From the Editor
She still wears black. She mourns her partner’s death every day. Despite the passing years, she can’t seem to move forward. DSM-5-TR includes prolonged grief disorder, which has sparked controversy, but it explains well my patient’s complicated bereavement.
What’s evidenced for treatment? Is CBT superior to mindfulness? Richard A. Bryant (of the University of New South Wales) and his co-authors try to address these questions in a new JAMA Psychiatry paper. They describe a randomized clinical trial involving 100 adults offered CBT or mindfulness-based cognitive therapy. “In this study, grief-focused cognitive behavior therapy conferred more benefit for core prolonged grief disorder symptoms and associated problems 6 months after treatment than mindfulness-based cognitive therapy.” We consider the paper and its implications.
In the second selection, Sarah Wildman, a writer and editor, discusses her daughter’s death in an essay for The New York Times. She is candid about her grief. She talks about the passage of time, small things like calendars, and, yes, signs – her daughter promised that if she sees a red fox, it will be her. “I wonder if I should keep every item of clothing I can picture Orli in, I wonder what she would say about each movie I see, each book I read.”

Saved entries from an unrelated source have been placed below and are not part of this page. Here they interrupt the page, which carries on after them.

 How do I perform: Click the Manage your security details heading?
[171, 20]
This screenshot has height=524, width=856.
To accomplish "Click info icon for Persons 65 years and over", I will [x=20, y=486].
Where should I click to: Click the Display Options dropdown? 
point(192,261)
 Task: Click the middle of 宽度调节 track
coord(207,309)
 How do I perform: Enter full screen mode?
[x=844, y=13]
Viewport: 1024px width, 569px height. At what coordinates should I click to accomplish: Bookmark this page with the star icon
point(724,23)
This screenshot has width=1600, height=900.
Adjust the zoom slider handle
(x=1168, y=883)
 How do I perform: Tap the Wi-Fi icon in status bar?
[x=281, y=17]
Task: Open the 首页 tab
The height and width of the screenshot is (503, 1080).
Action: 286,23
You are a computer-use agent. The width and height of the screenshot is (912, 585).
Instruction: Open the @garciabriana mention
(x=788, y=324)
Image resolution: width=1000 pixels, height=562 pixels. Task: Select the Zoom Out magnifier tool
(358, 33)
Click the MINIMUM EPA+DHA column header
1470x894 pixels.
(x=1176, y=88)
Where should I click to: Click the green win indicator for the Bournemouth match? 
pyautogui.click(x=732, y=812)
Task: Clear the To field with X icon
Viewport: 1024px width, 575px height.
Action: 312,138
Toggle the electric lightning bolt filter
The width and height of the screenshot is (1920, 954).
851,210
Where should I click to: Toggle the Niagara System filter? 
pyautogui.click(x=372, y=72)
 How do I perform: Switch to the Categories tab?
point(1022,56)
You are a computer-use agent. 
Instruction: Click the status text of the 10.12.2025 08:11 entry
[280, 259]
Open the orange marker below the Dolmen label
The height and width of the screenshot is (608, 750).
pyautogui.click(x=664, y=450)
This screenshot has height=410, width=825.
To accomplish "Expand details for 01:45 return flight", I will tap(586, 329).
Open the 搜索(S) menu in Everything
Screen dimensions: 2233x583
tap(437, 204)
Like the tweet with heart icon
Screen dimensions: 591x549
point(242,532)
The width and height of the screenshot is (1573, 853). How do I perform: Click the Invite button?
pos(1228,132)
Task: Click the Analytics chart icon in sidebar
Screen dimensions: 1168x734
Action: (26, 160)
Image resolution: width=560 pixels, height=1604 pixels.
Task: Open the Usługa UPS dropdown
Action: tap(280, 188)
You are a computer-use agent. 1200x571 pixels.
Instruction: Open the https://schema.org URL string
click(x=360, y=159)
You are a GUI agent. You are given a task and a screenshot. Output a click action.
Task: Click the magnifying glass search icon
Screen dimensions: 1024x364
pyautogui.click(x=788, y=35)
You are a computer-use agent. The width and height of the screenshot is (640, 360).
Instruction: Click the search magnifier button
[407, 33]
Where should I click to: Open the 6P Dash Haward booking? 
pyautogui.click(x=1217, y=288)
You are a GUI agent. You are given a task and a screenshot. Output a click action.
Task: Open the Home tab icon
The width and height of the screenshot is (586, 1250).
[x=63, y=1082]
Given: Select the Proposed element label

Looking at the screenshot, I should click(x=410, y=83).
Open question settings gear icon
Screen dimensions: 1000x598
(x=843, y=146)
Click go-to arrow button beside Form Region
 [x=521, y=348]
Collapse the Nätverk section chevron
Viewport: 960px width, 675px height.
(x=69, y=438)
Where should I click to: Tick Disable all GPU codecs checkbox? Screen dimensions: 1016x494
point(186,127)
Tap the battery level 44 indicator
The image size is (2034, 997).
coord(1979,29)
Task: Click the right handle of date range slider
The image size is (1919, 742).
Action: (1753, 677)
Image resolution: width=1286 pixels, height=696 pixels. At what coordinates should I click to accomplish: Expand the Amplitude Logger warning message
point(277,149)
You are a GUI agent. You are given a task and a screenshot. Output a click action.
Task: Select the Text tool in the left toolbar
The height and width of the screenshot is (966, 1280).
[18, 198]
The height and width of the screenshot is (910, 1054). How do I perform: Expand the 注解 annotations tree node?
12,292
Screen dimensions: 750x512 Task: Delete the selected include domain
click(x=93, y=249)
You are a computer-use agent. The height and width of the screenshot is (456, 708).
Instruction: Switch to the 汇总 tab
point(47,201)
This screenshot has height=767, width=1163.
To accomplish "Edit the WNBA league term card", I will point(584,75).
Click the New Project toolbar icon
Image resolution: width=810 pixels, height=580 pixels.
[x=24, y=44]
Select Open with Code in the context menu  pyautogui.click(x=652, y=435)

In the third selection, Dr. Theodore R. Zarzar (of the University of North Carolina) emphasizes the importance of clozapine in the treatment of patients with schizophrenia. In his JAMA Psychiatry Viewpoint, he argues for incorporating clozapine proficiency into medical education. “Clozapine initiation can be conceptualized as the community psychiatric equivalent of a procedural skill and deserves the mentorship, knowledge acquisition, and practice that learning a procedure entails.”